• **WHAT THIS TASK INVOLVES**
All lines below starting at the one that holds "Where should I" and ending at the one that holds "Select the 13 May 2010 date label" should be printed exactly, ends included. Pictures should not be printed, nor anything else.

• **DATA RECORDS**
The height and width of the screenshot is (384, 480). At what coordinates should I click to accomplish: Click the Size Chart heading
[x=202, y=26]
* * *
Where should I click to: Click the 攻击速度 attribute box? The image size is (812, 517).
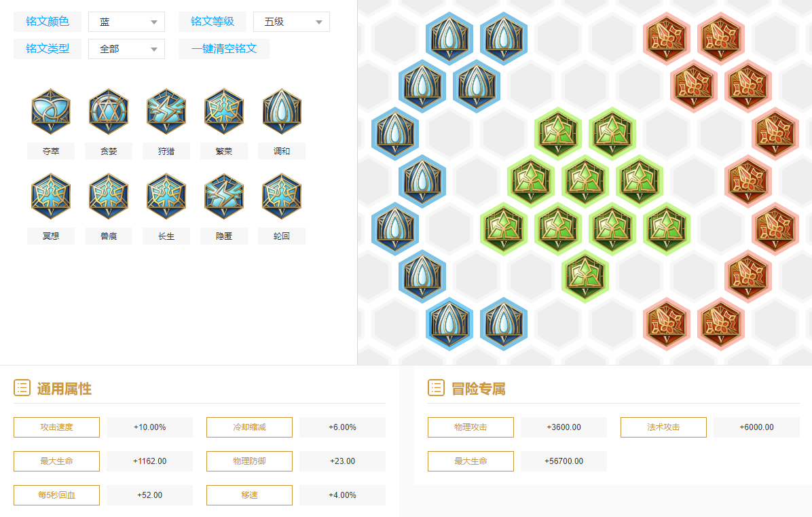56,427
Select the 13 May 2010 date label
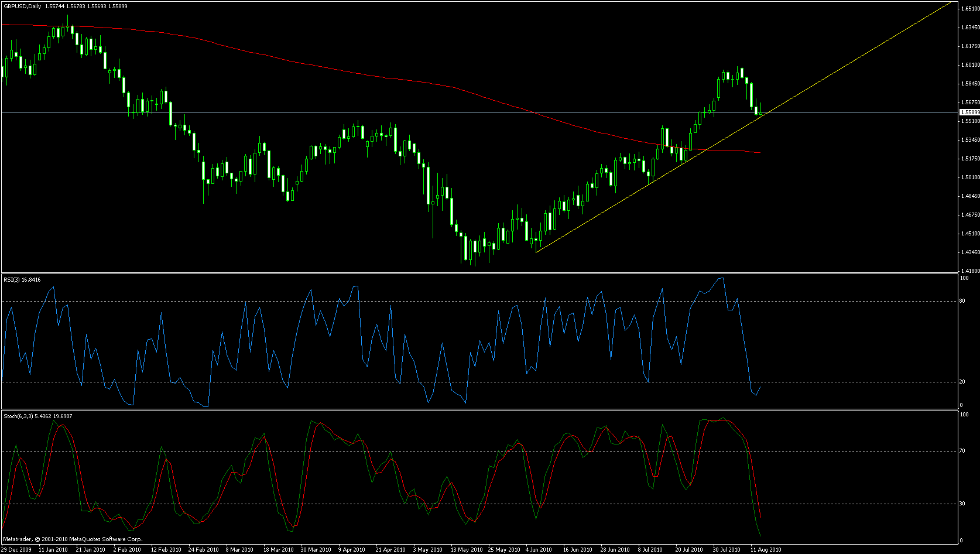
==
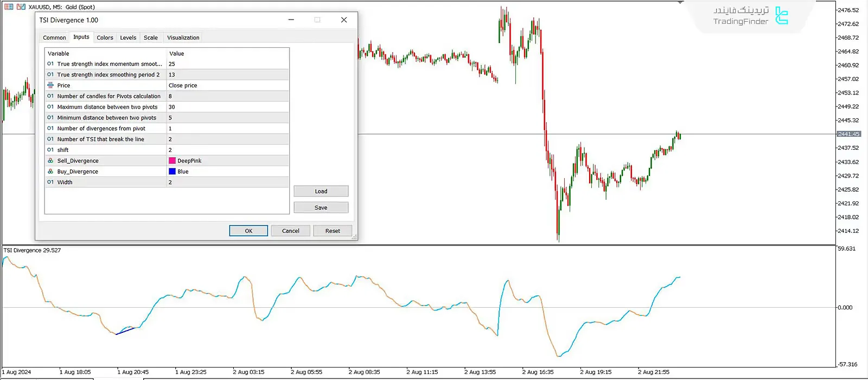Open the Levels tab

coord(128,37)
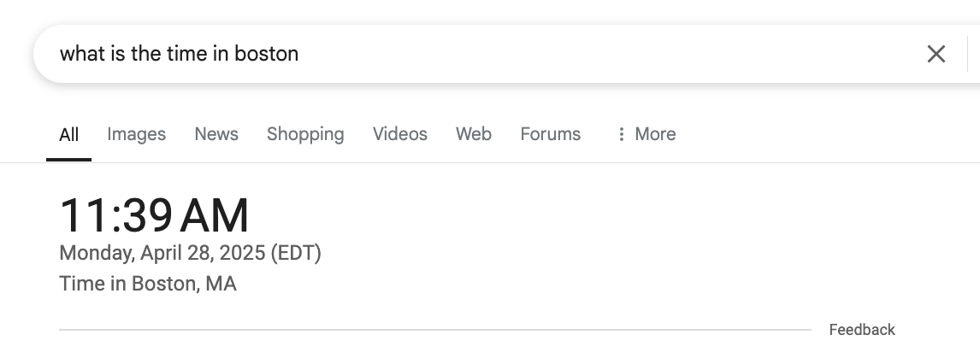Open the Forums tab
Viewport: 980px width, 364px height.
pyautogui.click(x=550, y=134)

• **RESPONSE TO THIS EXERCISE**
Where should I click to: Click the 攻击速度 attribute box? The image size is (812, 517).
56,427
Select the 13 May 2010 date label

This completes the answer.